== Saved data entries ==
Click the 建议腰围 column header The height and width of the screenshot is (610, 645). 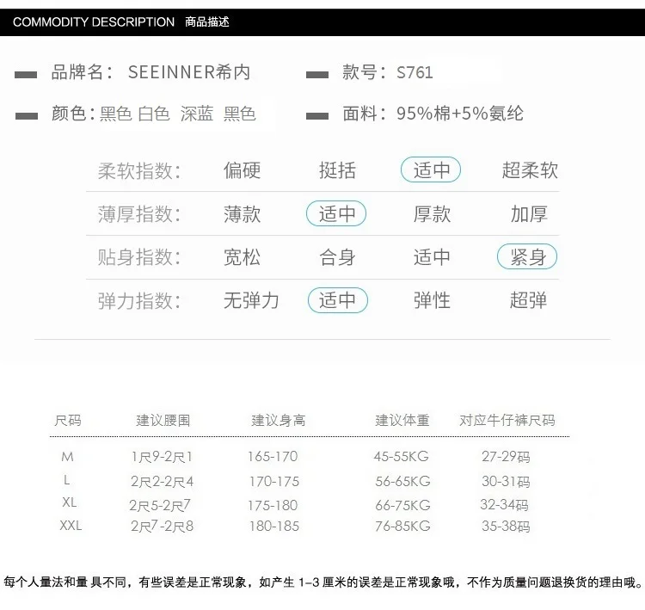click(x=163, y=420)
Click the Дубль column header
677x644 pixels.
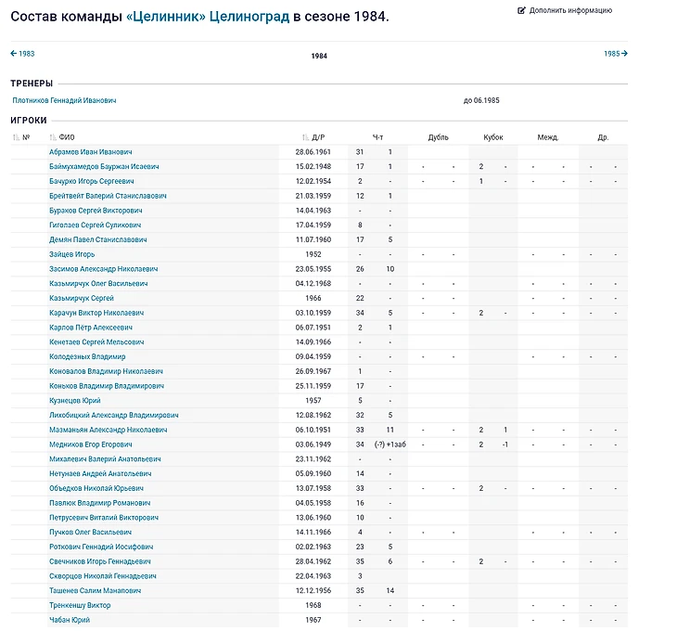[x=438, y=137]
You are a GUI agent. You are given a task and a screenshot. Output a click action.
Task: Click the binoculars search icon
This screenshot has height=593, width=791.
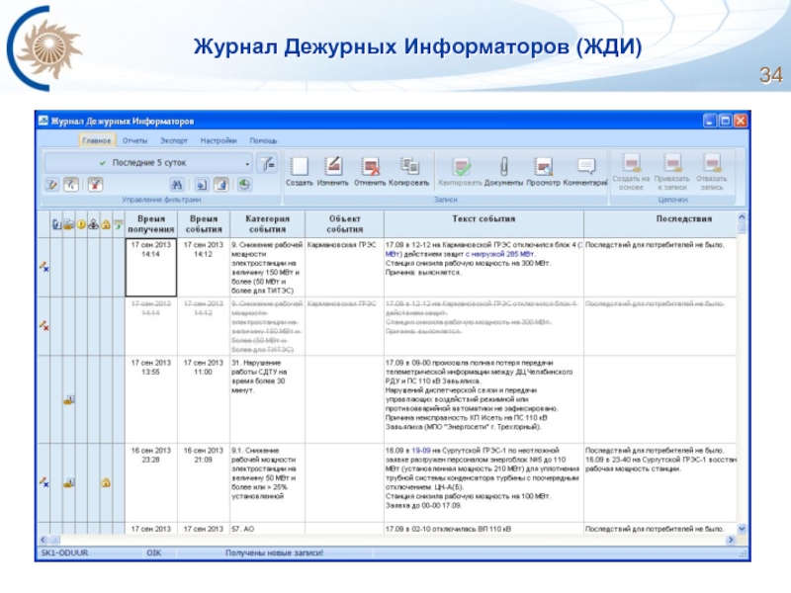[x=176, y=184]
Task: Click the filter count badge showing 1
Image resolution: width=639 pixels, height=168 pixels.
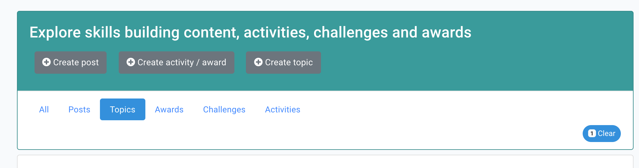Action: (592, 133)
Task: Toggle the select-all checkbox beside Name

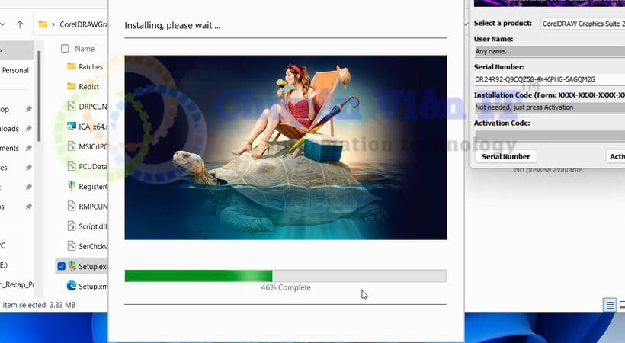Action: click(65, 49)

== Exercise ==
Only the lines from the one that contains "You are a GUI" through the last line of the records may appear in the answer, retyped exactly and with no pictures.

== Worked solution ==
You are a GUI agent. You are given a task and a screenshot. Output a click action.
Task: Click the binoculars search icon
This screenshot has height=593, width=791.
[x=176, y=184]
Task: Click the filter count badge showing 1
Image resolution: width=639 pixels, height=168 pixels.
Action: (592, 133)
Task: Toggle the select-all checkbox beside Name

Action: click(65, 49)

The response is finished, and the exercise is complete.